年末を迎えるこの時期、キッチンにあるスパイスの整理をするにはちょうどいい。スパイスを弱火で炒めたら、トマトピューレを加えて混ぜ合わせる。まもなくふつふつとし始め、煮詰まっていくのがわかる。生のトマトなら大2個、ホールトマトなら200グラムほどで代用できる。その場合は、水分を飛ばすのにまあまあ時間がかかるかもしれない。
「鍵盤がなくてもピアノと言っていいの?」
「そりゃそうさ。足りないものは想像で補えばいいだけのこと。そうすれば絵のない絵本だって読める」
「じゃあ、タイヤのない自転車もこげる?」
「こげる、こげる!」
「食べ物の場合は難しいかも。だってお腹が減るから」
「確かにね。でも、おせちがなくたって正月が過ごせるよ」
「このカレーがあればねって言うんでしょう?」
「その通り。だって、あっという間にできあがるんだから」
フライパンに鶏肉を戻し、塩や黒糖、生クリームを加えて煮る。トマトの赤とクリームの白が溶け合って、フライパンの中がきれいなオレンジ色に変わっていく。そう、僕はバターチキンカレーを作っているのだ。
しかもこれは、ただのバターチキンではない。なんと“バターのないバターチキン”なのである。バターどころか油すら使わない。濃縮したトマトのうま味と生クリームのコクで十分おいしい味わいは約束される。黒糖の甘みも味方してくれるから、おいしすぎるくらいだ。ゆずを搾り、しょうがを加えることできりりと全体を引き締め、バランスを取る。
本来、バターチキンは、ヨーグルトでマリネしたタンドーリチキンを使って作る。
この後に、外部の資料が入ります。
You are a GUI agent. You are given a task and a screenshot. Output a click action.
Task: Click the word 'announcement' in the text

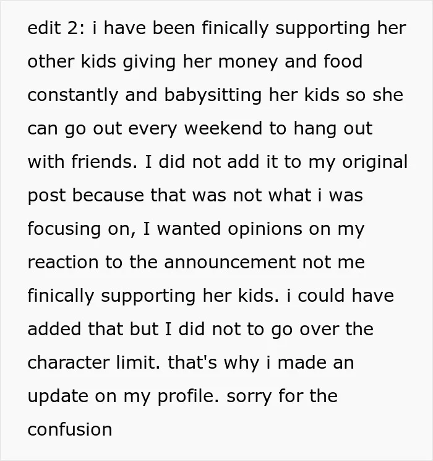pyautogui.click(x=230, y=262)
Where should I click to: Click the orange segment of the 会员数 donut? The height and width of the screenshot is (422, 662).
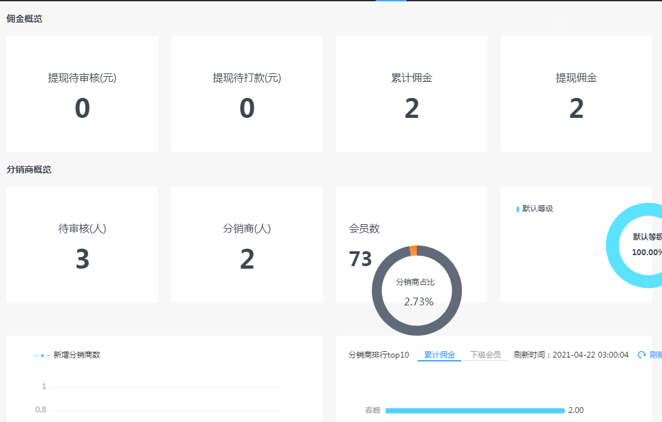pyautogui.click(x=413, y=250)
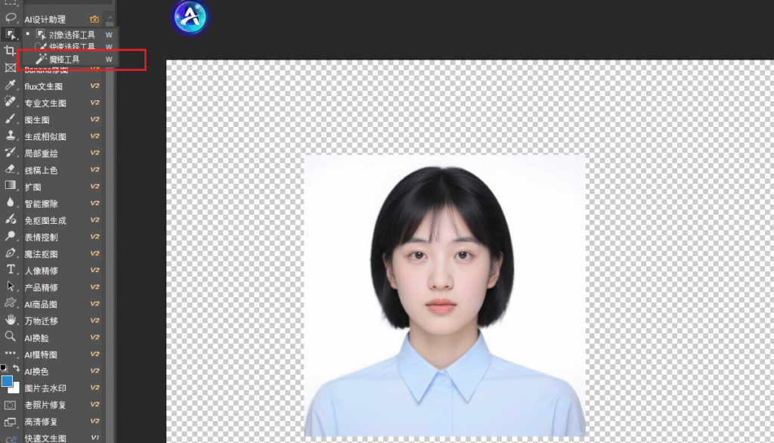This screenshot has height=443, width=774.
Task: Activate the Pen tool
Action: point(11,252)
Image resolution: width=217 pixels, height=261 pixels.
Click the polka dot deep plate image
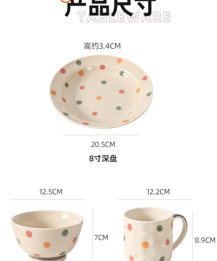coord(101,92)
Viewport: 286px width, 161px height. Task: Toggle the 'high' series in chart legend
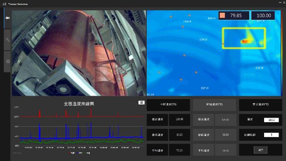pyautogui.click(x=71, y=153)
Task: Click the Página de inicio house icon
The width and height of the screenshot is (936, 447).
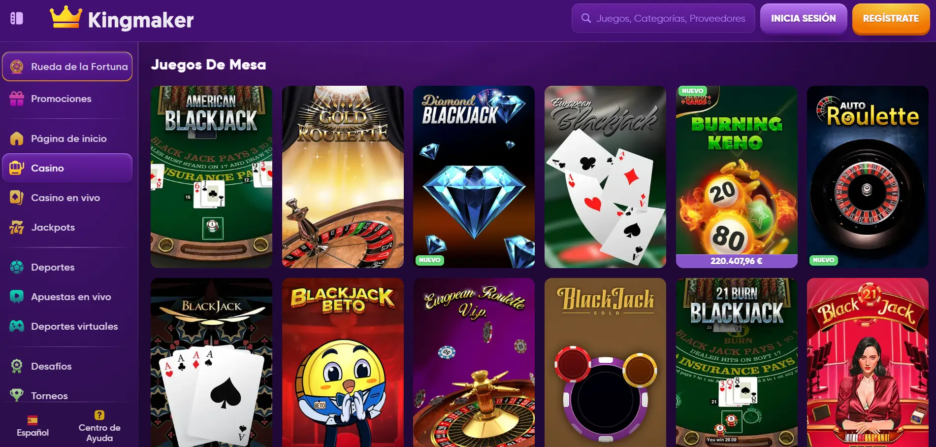Action: click(x=17, y=138)
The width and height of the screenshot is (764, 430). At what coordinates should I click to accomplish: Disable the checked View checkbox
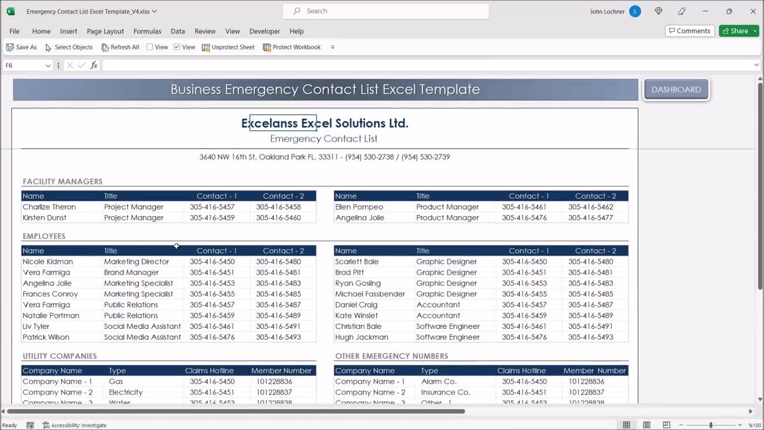(176, 47)
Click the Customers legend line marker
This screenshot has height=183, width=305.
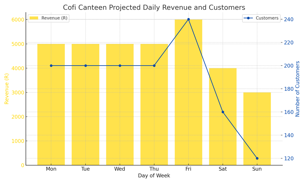248,18
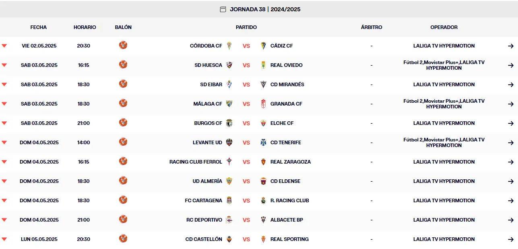Viewport: 518px width, 249px height.
Task: Click the ÁRBITRO column header
Action: pyautogui.click(x=372, y=27)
ぶつ切りにして煮詰めたトマトと精製したバターを混ぜ合わせ、生クリームでのばす。乳製品のうま味をたっぷり堪能するカレーでうまいのだが、ちょっと胃に重たいのが難点。そこで、この料理からヨーグルトとバターを取り去って、鶏皮の脂分だけで仕上げるというアレンジをしたのが自慢ポイントだ。
それをバターチキンと呼んでいいのか疑問が残るところだが、味わいは立派にバターチキンのそれになる。すごいレシピの発見じゃないか! いつしか僕は彼女に語り掛けるというよりも、ブツブツと独り言を始めていた。怪訝そうに彼女が口を開く。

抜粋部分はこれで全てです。